** Opening Records supplied block **

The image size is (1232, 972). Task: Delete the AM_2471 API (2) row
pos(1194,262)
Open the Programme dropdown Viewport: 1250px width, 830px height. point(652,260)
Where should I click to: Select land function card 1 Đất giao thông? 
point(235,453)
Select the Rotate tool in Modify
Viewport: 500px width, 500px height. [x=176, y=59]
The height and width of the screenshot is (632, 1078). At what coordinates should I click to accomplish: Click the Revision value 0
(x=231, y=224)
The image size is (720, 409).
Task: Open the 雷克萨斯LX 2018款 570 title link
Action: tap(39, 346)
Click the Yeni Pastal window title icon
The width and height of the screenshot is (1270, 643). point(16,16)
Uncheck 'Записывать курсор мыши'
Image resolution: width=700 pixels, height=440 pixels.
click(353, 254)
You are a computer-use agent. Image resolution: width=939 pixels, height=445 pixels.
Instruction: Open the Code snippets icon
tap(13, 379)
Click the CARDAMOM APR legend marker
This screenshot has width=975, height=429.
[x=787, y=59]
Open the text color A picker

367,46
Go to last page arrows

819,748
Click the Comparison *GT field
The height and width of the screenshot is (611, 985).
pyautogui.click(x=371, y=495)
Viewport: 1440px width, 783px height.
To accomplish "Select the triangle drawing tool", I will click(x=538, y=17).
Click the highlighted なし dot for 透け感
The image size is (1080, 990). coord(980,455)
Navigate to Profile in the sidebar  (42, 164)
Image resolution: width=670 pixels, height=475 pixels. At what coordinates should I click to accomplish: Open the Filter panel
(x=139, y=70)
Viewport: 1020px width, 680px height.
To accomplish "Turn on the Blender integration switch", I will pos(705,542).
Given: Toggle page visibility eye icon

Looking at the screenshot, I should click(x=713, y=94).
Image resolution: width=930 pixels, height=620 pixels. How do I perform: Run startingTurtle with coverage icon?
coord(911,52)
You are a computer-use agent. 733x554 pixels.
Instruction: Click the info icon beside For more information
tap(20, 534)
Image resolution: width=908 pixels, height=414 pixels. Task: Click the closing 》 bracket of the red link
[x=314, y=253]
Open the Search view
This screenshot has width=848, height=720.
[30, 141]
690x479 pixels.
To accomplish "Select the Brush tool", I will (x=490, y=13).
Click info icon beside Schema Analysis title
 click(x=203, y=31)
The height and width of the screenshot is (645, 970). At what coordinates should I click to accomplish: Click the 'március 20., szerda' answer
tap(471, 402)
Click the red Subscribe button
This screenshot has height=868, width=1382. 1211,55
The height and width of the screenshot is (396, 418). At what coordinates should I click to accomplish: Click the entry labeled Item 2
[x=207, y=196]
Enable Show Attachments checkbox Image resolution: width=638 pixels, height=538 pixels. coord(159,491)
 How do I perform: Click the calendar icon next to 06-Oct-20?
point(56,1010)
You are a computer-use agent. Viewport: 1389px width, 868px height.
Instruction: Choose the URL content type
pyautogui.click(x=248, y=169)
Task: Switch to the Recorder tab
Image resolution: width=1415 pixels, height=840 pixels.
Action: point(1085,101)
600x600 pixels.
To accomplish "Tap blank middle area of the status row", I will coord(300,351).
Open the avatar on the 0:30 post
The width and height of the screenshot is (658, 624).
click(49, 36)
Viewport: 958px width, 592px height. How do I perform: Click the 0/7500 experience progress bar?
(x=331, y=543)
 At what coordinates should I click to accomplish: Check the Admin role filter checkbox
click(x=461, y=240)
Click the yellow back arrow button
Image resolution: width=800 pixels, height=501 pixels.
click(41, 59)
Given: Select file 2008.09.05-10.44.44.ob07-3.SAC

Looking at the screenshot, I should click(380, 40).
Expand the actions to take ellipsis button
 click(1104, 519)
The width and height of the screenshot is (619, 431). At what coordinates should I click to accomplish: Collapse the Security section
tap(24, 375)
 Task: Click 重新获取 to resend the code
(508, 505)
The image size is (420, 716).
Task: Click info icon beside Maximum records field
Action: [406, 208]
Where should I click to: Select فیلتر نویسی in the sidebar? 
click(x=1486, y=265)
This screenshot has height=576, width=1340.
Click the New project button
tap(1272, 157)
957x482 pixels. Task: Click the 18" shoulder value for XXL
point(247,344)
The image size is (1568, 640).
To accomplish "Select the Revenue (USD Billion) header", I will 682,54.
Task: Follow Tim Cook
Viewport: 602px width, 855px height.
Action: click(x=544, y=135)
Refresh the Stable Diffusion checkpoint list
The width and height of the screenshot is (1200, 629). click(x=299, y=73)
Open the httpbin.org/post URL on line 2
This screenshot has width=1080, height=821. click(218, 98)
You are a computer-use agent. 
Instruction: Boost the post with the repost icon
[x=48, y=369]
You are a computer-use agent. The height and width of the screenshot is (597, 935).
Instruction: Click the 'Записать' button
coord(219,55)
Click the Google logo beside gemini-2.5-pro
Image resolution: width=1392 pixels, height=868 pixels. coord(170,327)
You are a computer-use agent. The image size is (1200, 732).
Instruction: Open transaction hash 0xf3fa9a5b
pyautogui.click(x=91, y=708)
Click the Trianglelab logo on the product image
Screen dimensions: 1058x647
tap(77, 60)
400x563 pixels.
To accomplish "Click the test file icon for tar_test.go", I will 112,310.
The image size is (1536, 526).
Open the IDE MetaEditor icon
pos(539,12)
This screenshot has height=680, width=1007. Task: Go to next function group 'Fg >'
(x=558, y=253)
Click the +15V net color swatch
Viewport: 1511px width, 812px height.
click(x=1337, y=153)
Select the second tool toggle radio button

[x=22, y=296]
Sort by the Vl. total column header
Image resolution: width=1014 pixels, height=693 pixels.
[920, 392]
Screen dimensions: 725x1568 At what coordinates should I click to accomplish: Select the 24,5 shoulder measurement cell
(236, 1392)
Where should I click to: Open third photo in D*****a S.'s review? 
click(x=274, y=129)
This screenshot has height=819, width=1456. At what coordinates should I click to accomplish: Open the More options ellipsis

** Closing Records supplied block **

**What the task asks:** Find and show each line of the listing with the word "computer".

**Answer for this exercise:**
You are a computer-use agent. Image resolution: width=939 pixels, height=445 pixels.
You are a computer-use agent. 733x554 pixels.
You are a computer-use agent. Viewport: 1389px width, 868px height.
You are a computer-use agent. 
You are a computer-use agent. The height and width of the screenshot is (597, 935).
You are a computer-use agent. The image size is (1200, 732).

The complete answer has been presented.